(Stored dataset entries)

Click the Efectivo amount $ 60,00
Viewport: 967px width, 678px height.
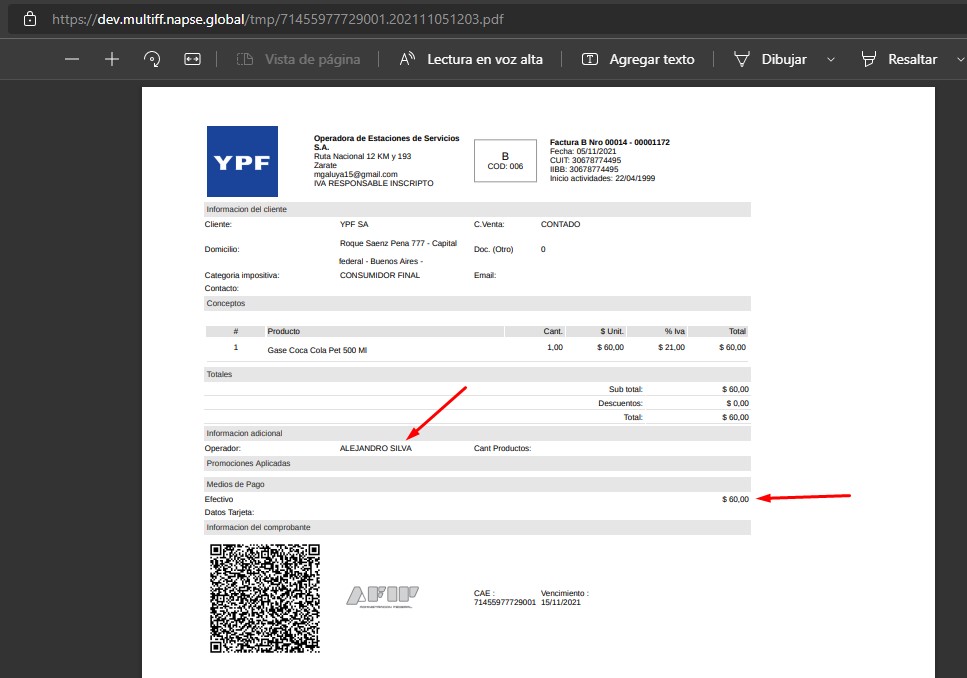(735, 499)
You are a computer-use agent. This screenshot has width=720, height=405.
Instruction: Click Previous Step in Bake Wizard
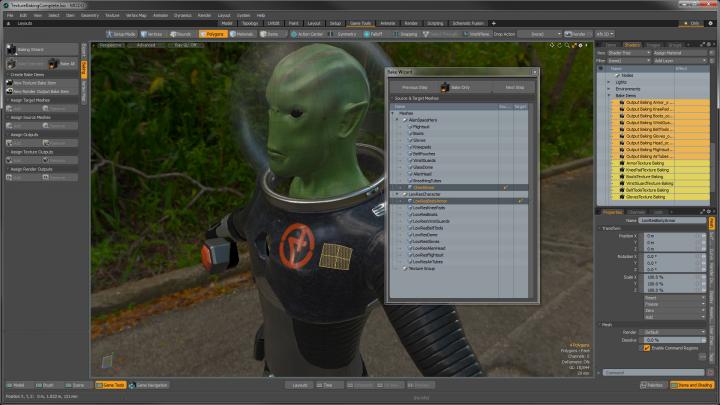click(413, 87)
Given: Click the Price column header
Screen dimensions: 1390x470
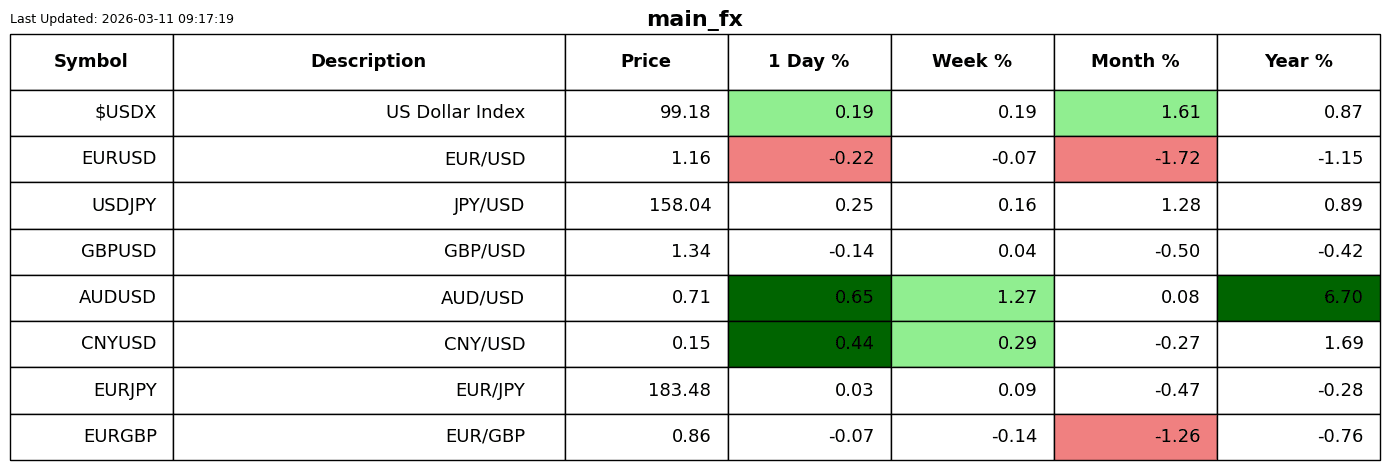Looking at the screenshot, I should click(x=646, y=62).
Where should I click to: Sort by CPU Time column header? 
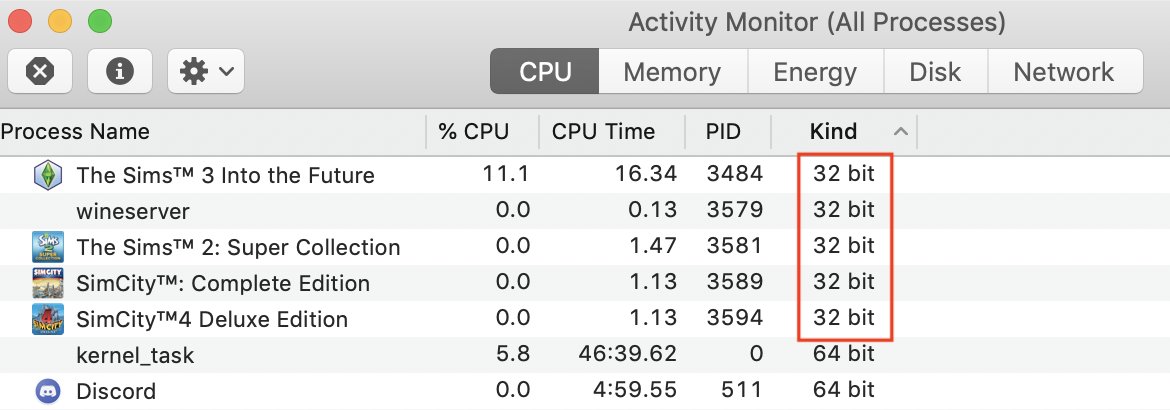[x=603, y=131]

**DIRECTIONS**
Rewrite the entries above as a two-column CSV with the header row "prompt,answer" and one row per entry. Put each entry's text and its answer in separate quoted fields, replace line breaks with spaces, and omit the pictures.

**THE COMPLETED TASK**
prompt,answer
"Click the Efectivo amount $ 60,00 Viewport: 967px width, 678px height.","(735, 499)"
"You are a computer-use agent. This screenshot has width=720, height=405. Instruction: Click Previous Step in Bake Wizard","click(413, 87)"
"Given: Click the Price column header Screen dimensions: 1390x470","Looking at the screenshot, I should click(x=646, y=62)."
"Where should I click to: Sort by CPU Time column header?","[x=603, y=131]"